Entgegen der von der Klägerin in der mündlichen Verhandlung des Gerichts vertretenen Rechtsauffassung folgt aus dem Verstreichen der in Art. 42 Abs. 2 Verordnung (EG) Nr. 1107/2009 vorgesehenen Frist von 120 Tagen für die Entscheidung über einen Antrag auf gegenseitige Anerkennung einer pflanzenschutzrechtlichen Zulassung nichts anderes. Der Verordnungsgeber hat an die Überschreitung der vorgegebenen Bearbeitungsfrist durch einen Mitgliedstaat der Europäischen Union eine konkrete Rechtsfolge nicht geknüpft.

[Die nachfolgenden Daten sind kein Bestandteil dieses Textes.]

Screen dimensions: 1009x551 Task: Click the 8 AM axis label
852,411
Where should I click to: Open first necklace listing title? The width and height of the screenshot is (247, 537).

Dementsprechend kann aus dem Ablauf der Frist weder ein Anspruch auf Erteilung der streitgegenständlichen Zulassung noch eine Präklusion des Mitgliedstaats mit Gründen abgeleitet werden, die er nicht innerhalb der Frist geltend gemacht hat, wie es die Klägerin für sachgerecht hält. Der nicht fristgerechten Bescheidung eines Antrags auf gegenseitige Anerkennung einer pflanzenschutzrechtlichen Zulassung kann allenfalls bei der Geltendmachung eines Schadensersatzanspruchs wegen entgangenen Gewinns Bedeutung zukommen.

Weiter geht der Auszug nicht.